表5 結腸癌及結腸癌旁組織中P21的表達水平 n=30,

2.5 ERK及凋亡因子caspase3的表達 發現具有高水平 CDCA5 的結腸癌患者也具有高ERK磷酸化水平,結腸癌組織中ERK mRNA的表達水平(1.83±0.53)高于癌旁正常組織(0.92±0.12)(P<0.01),其pERK的蛋白在結腸癌中表達水平(0.79±0.14)明顯高于癌旁正常組織(0.16±0.07)。 CDCA5高表達的結腸癌患者中caspase3的mRNA及蛋白表達水平較癌旁正常組織較低(P<0.001)。 這表明高表達的CDCA5可以促進結腸癌細胞的增殖并抑制其凋亡。見表6、7,圖5、6。

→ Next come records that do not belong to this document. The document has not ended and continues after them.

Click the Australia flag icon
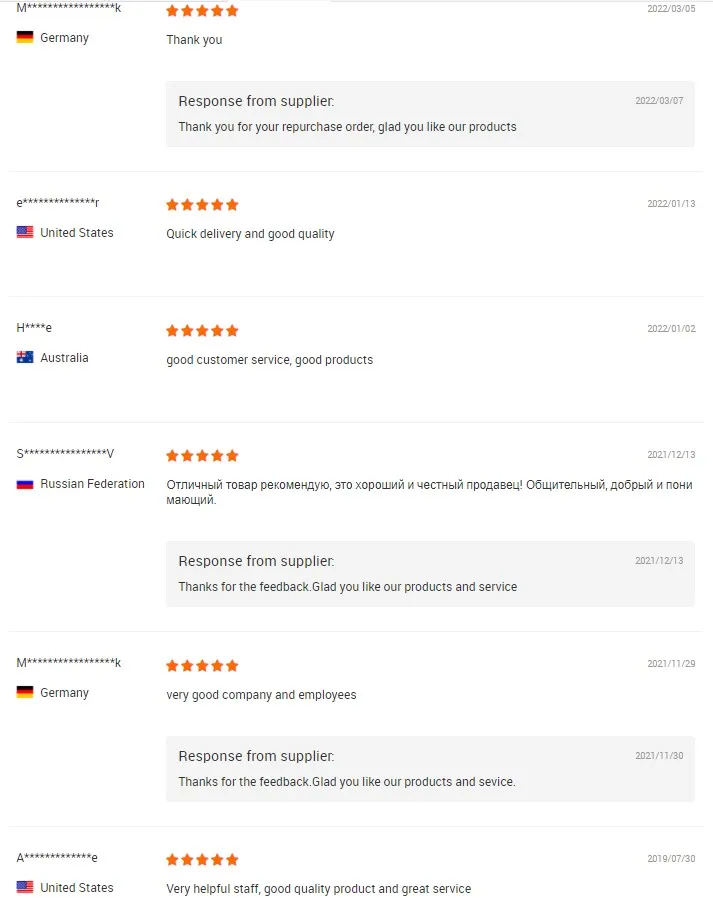Screen dimensions: 713x898 [x=25, y=358]
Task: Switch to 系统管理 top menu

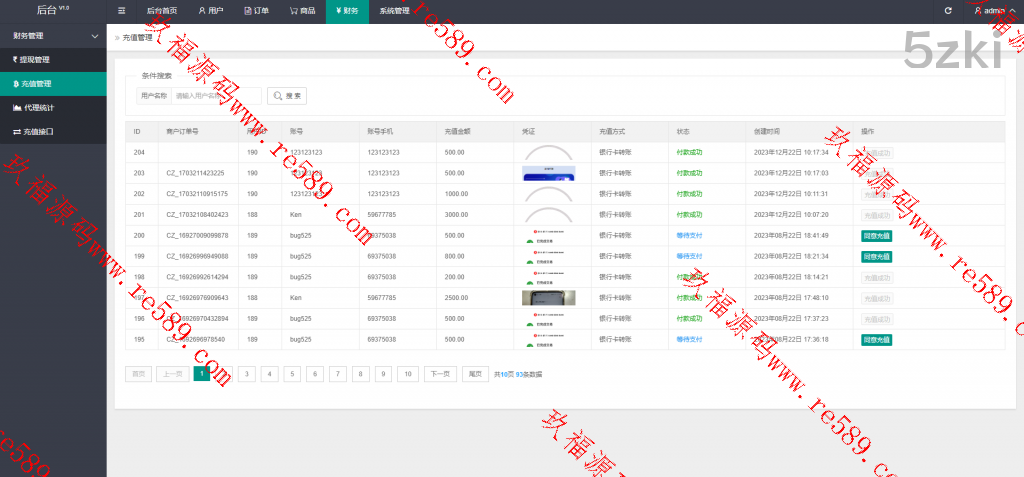Action: tap(394, 11)
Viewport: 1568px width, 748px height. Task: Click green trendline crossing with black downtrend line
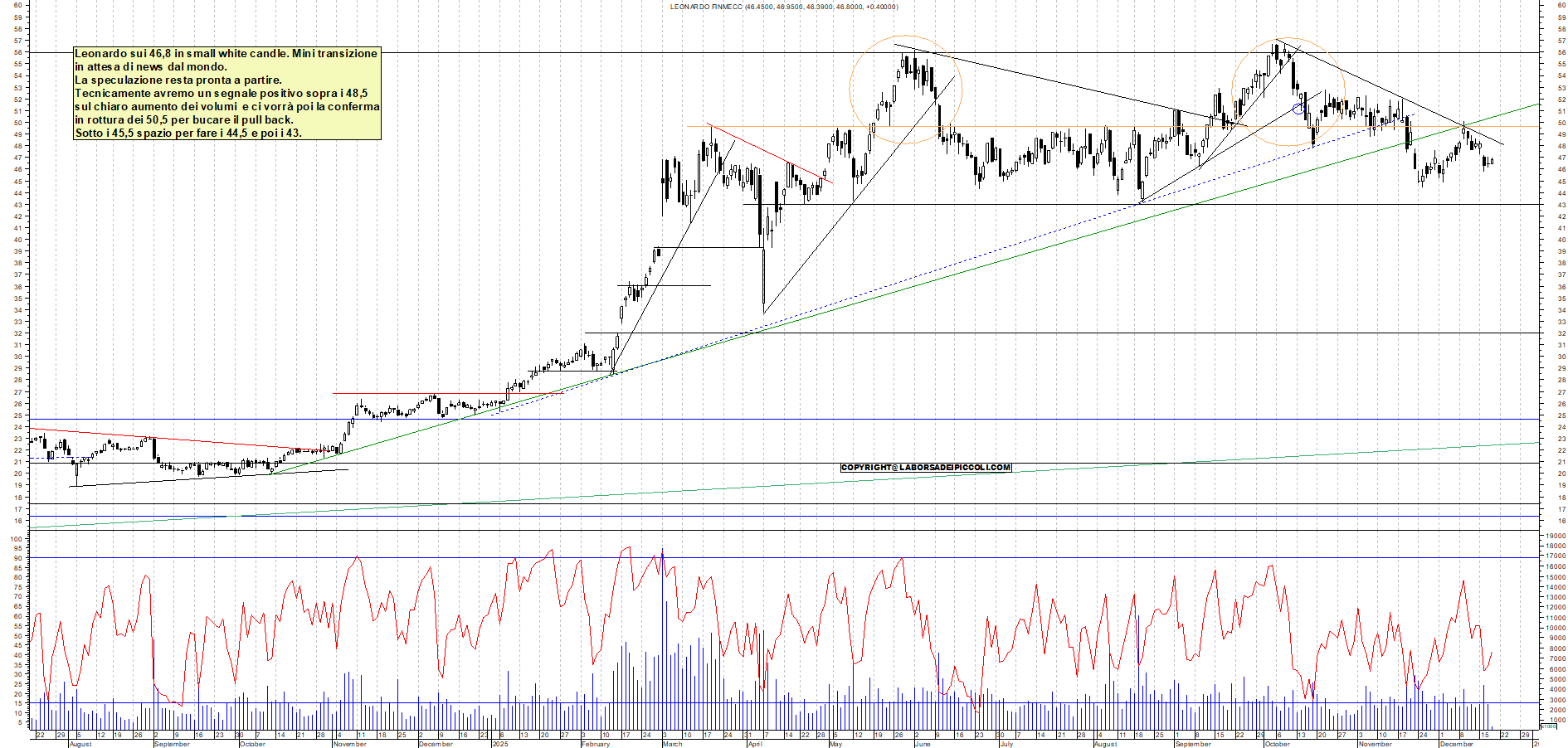click(x=1463, y=125)
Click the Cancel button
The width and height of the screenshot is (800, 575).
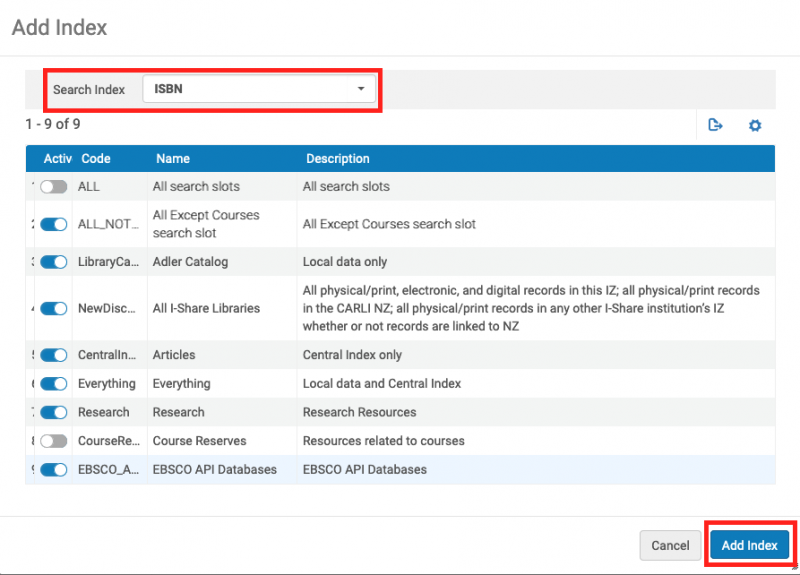(x=670, y=545)
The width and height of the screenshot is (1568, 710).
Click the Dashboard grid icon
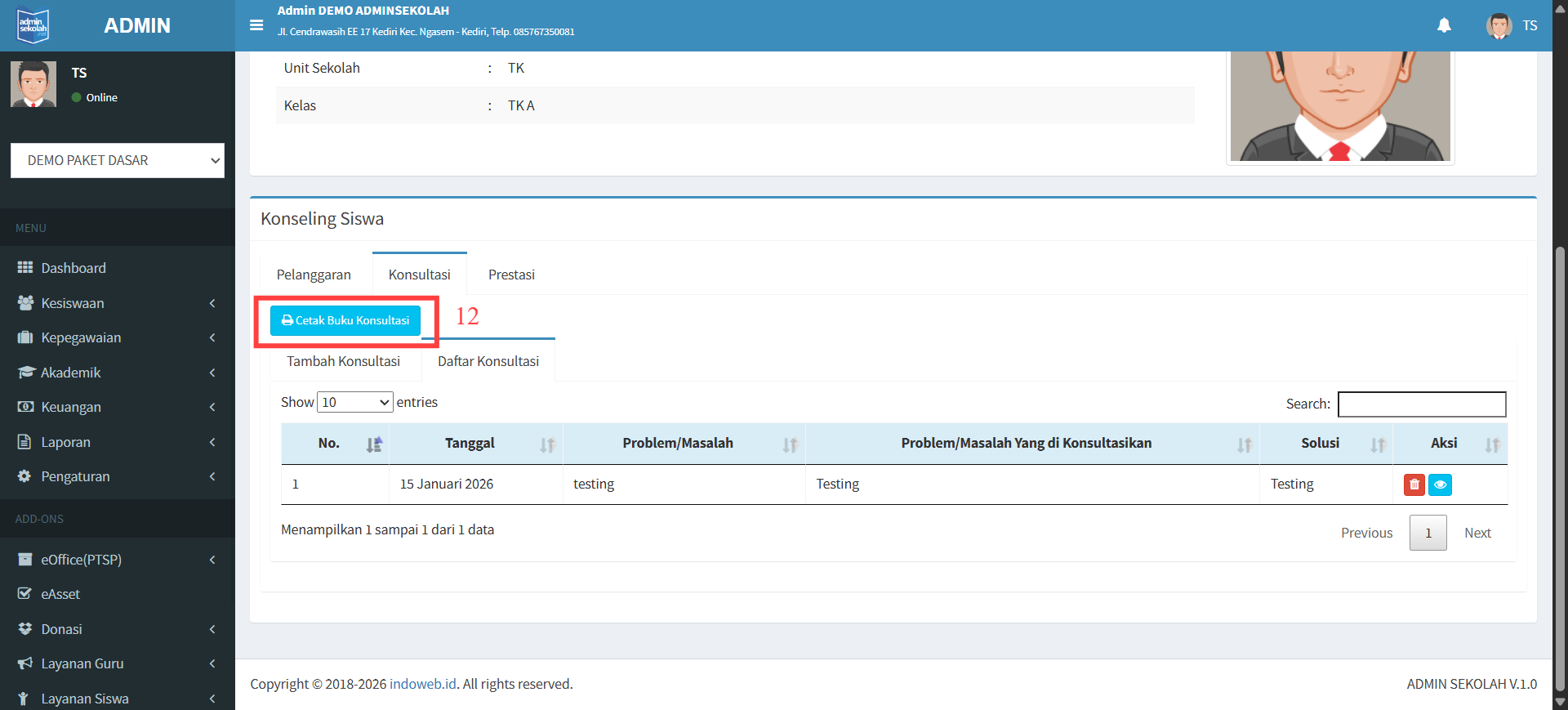pos(25,268)
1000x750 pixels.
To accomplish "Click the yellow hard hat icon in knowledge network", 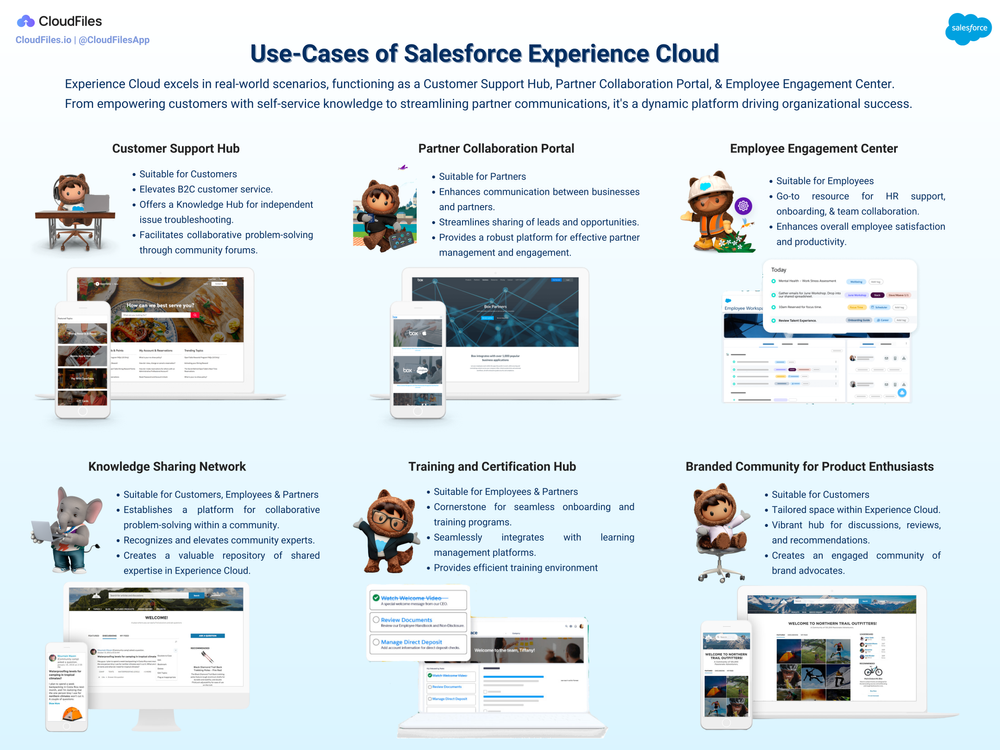I will point(73,714).
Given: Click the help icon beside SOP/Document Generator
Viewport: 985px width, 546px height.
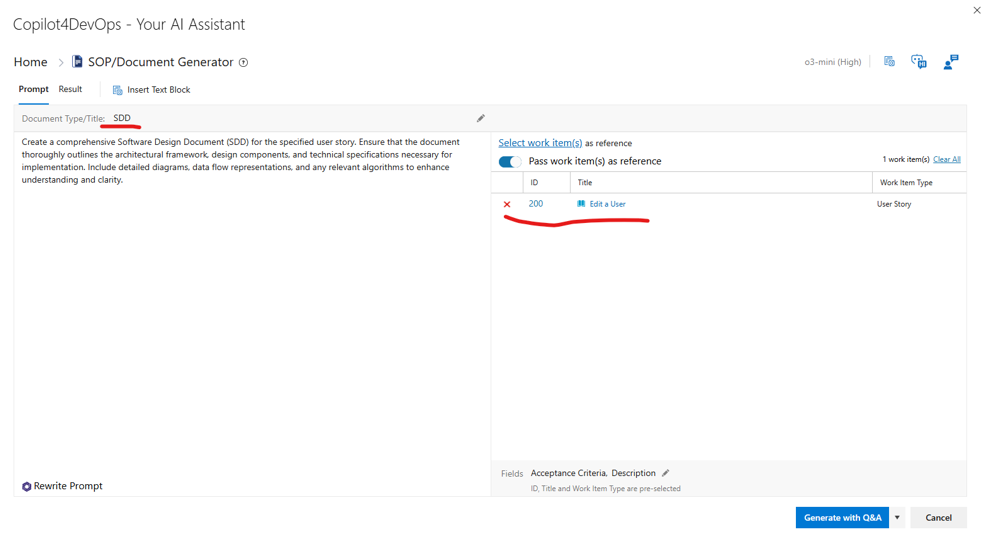Looking at the screenshot, I should coord(243,62).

圖5 結腸癌及結腸癌旁組織中ERK的mRNA及蛋白水平

圖6 結腸癌及結腸癌旁組織中caspase3的mRNA及蛋白水平

表6 結腸癌及結腸癌旁組織中ERK的表達水平 n=30,

表7 結腸癌及結腸癌旁組織中caspase3的表達水平 n=30,

3 討論

細胞周期調控紊亂是惡性腫瘤的重要生物學特征,可導致惡性細胞凋亡減少、無限增殖和轉移。細胞周期中斷是惡性腫瘤最重要的原因之一[6]。 許多細胞周期相關基因在癌癥中失調,這些基因可能是藥物治療的潛在靶點[7,8]。CDCA5 屬于細胞分裂周期相關蛋白家族,其主要作用是促進姐妹染色單體結合并確保準確的姐妹染色單體分離以維持基因組完整性[9]。 CDCA5調節細胞周期相關蛋白和轉錄因子的活性,促進癌細胞增殖,參與癌細胞凋亡。研究表明腫瘤細胞中CDCA5的普遍性高水平表達與細胞增殖、轉移、侵襲有關,甚至與腫瘤患者預后有關[10]。有結果表明,前列腺癌組織中CDCA5的mRNA和蛋白表達水平顯著高于癌旁正常組織,CDCA5 的高表達與前列腺癌患者的預后相關。 在體外和體內研究發現CDCA5 表達敲低顯著減少了有絲分裂中前列腺癌細胞的數量并抑制了它們的增殖[11]。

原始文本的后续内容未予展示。